Greater than or equal to - Check whether the value of the number on the left is greater than or equal to the value of the number on the right. /b10> If so, the condition changes to true.

It is not true.
<=

Less than or equal to - Check whether the value of the number on the left is less than or equal to the value of the number on the right. /b10> If so, the condition changes to true.

(a slt; sb) is true.
matches

Pattern Match - Check that the string on the left matches the constant on the right.

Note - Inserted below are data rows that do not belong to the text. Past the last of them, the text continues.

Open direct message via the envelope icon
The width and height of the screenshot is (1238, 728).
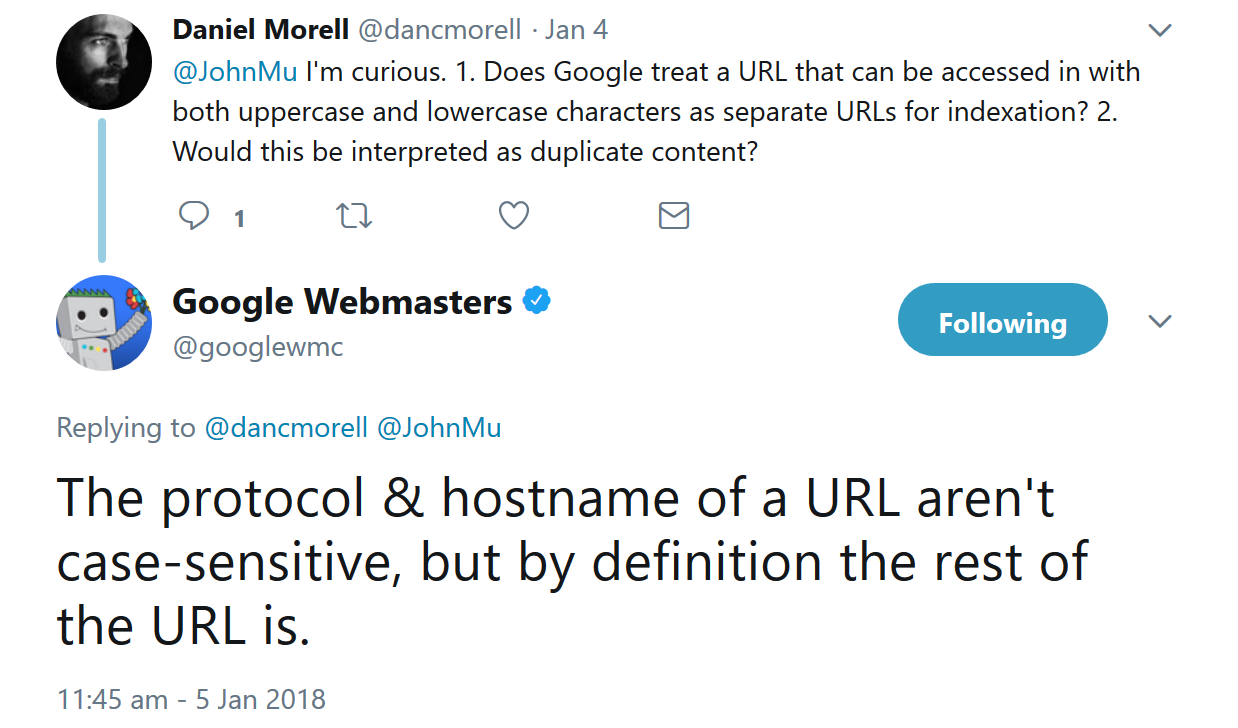point(673,215)
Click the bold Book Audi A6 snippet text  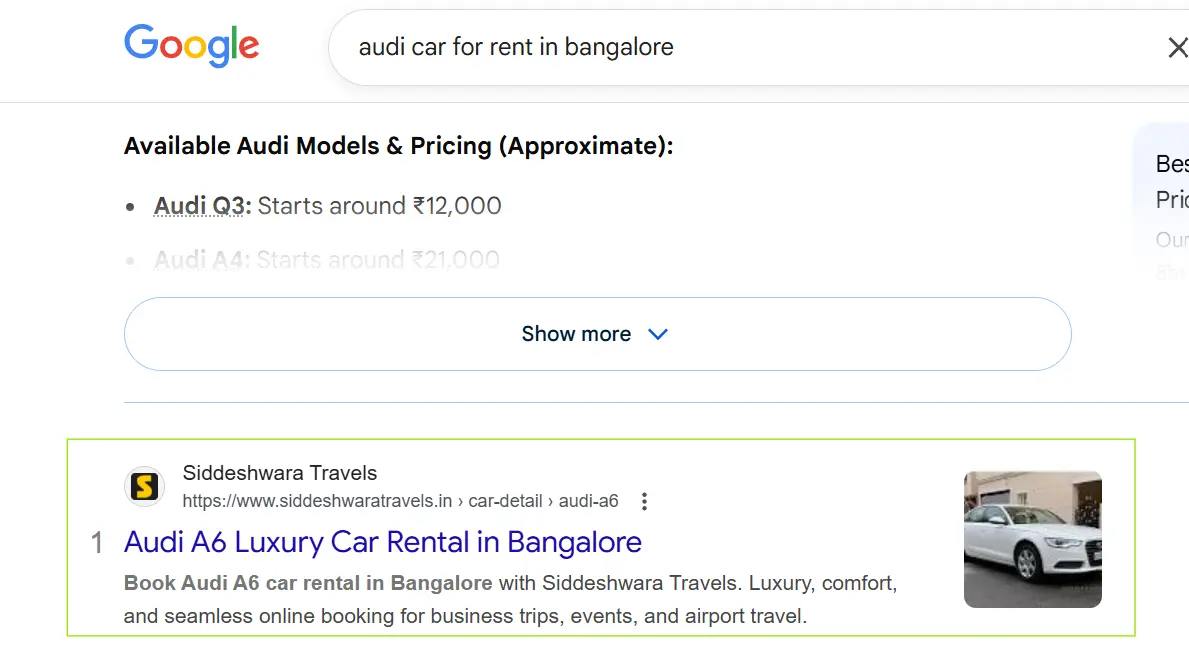tap(308, 582)
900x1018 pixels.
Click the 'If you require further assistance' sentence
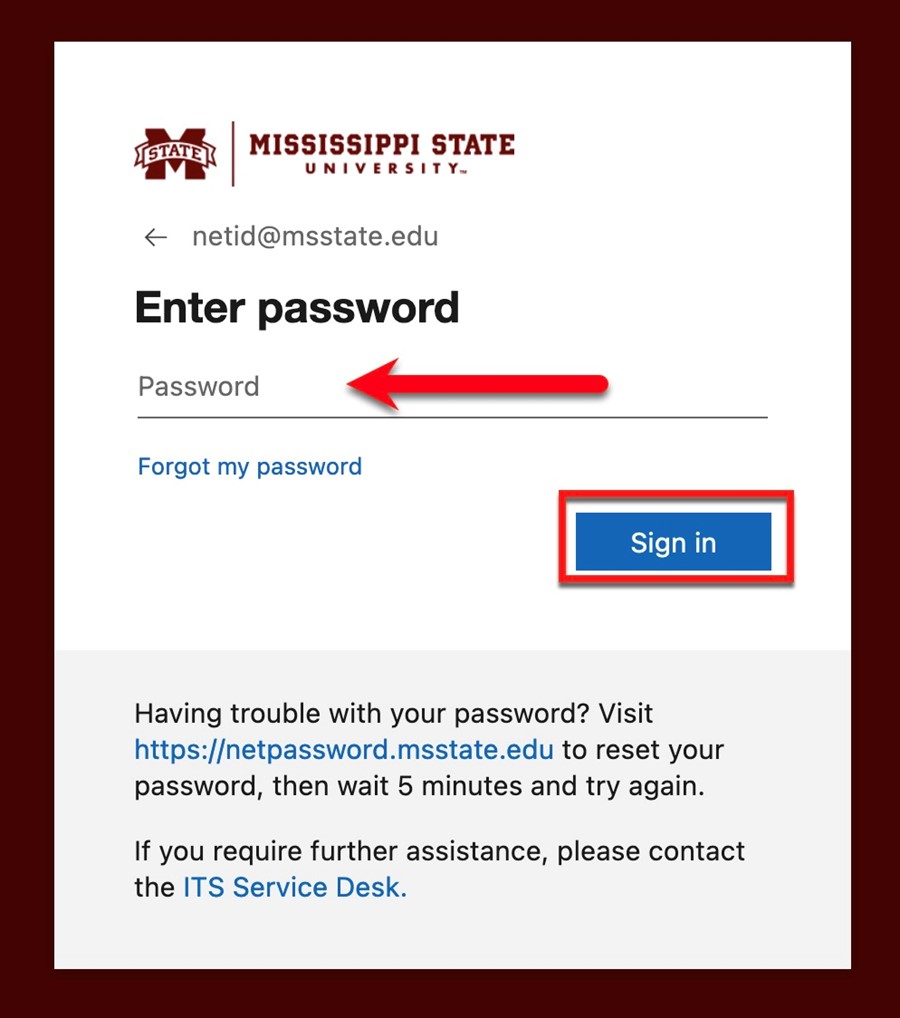[440, 851]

f1 matches '.* tutorial.*'

Pig Latin - Type Structure Operator

The following table describes the type structure operator for Pig Latin.

Operator Describe Example
()

Yuan group constructor operator - This operator is used to build a ed group.

(Raju,30)
{}

Package constructor operator - This operator is used to construct a package.

{(Raju,30),(Mohammad,45)}
[]

Map Constructor Operator - This operator is used to construct a map.

[name#Raja,age#30]

Pig Latin - Relationship operator

The following table describes the relationship operator for Pig Latin.

Operator Describe
Load and store
LOAD Load data from the file system (local/HDFS) into the relationship.
STORE Store data from the file system (local/HDFS) into the relationship.
Filter
FILTER Remove unwanted rows from the relationship.
DISTINCT Remove duplicate rows from the relationship.
FOREACH,GENERATE Data transformations are generated based on data columns.
STREAM Use external programs to transform relationships.
Grouping and connecting
JOIN Connect two or more relationships.
COGROUP Group data into two or more relationships.
GROUP Group data in a single relationship.
CROSS Create a vector product for two or more relationships.
Sort
ORDER Sort relationships based on one or more fields (ascending or descending).
LIMIT Get a limited number of groups from the relationship.
Merge and split
UNION Merge two or more relationships into a single relationship.
SPLIT Split a single relationship into two or more relationships.
Diagnostic operator
DUMP Print the contents of the relationship on the console.
DESCRIBE The pattern that describes the relationship.
EXPLAIN View logical, physical, or MapReduce execution plans to calculate relationships.
ILLUSTRATE View the step-by-step execution of a series of statements.